There is always a great deal of preparation in a plant before the auditors arrive. While quality auditors don’t focus on the cleanliness of a chemical plant in their inspections, the old joke about bathrooms in restaurants applies. First impressions matter, so neatness is the order of the day. There is no need for spit-shining the reactors, but a scrubbing of the floors, a decluttering of the plant floor and a tidying of the warehouses is a good start. The laboratories don’t escape the cleaning ritual either – a good quality control laboratory always looks clean, but it seems that it sparkles the morning of an audit. While the auditors won’t open every single door, they will definitely look around their environment and ask good questions – so being prepared with answers is important.

There is an art to providing sufficient information to answer their question without accidentally generating more questions to be asked

When the auditors arrive, there is typically an introduction meeting, and a laboratory and plant tour. After that, they will choose an aspect of the plant to scrutinise. What they tend to spend the most time doing is comparing the written procedures in a plant with the actual records of the chemistry being performed. These discussions typically take the form of a series of straightforward questions from the auditors. ‘Can I see the production batch record for this product that we purchased from you?’ ‘It says here that tetrahydrofuran was used for this product – what quality control do you have for this solvent?’ ‘I see that the manufacturing procedure was performed by Jane – can you show me Jane’s training records demonstrating that she is qualified to perform this procedure?’ There is an art to providing sufficient information to answer their question without accidentally generating more questions to be asked. If you have a weakness in your procedures, it might be wise to clam up a bit, but a smart auditor will sense your reticence and ask even more questions.

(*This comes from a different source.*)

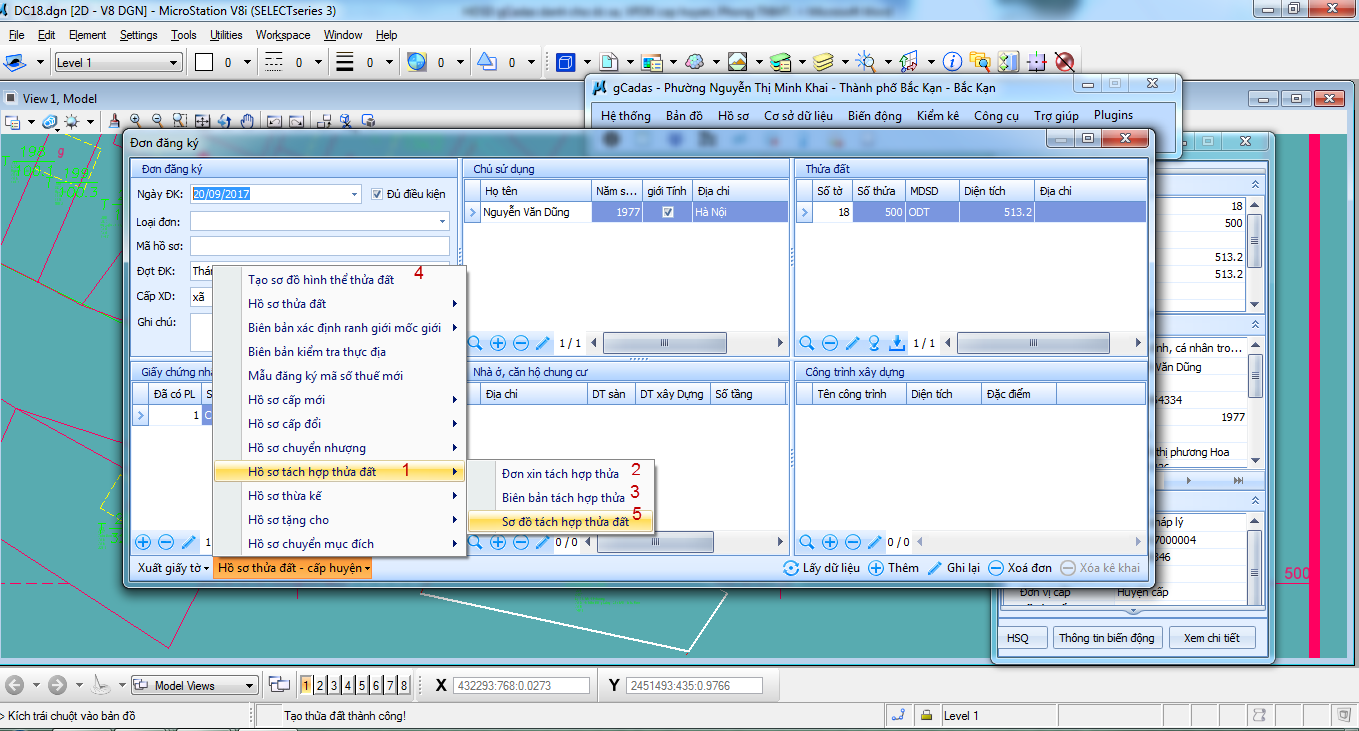This screenshot has height=731, width=1359.
Task: Click the Rotate View icon
Action: click(225, 121)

Different auditors have different aspects of the plant that they focus on. Some of them may come from a manufacturing background, so they want to spend a lot of time in the plant, understanding how you manufacture their chemical compounds and what quality concerns could arise from your typical practices. Some have laboratory experience and spend a great deal of time making sure that the testing procedures make sense, that the equipment is well-maintained and well-calibrated and that the chemists are properly trained. While sometimes this is a tedious and perhaps even painful process, it is an important evaluation of a company and its manufacturing procedures.

When the auditors leave, there is often a sigh of relief as they walk out the door. But that is not the end of the process! The auditors will issue a detailed report that describes what they observed at your plant, and what they would like to see improved. If it is bad enough, they will recommend that their company demands a fix before they issue another purchase order to you. When they are purchasing a chemical, they are purchasing more than compound in a drum – they are also purchasing the quality of the material, which cannot be written into specifications.

You’ll write up a response to the report, detailing the requested changes that you’ve made to your equipment and your processes. In the mundane sense, you’re checking off action items off a list, but in reality what you’re doing is making small improvements to your plant. The customer comes out of this with a better quality product, and you’ll come out of it with a better quality plant.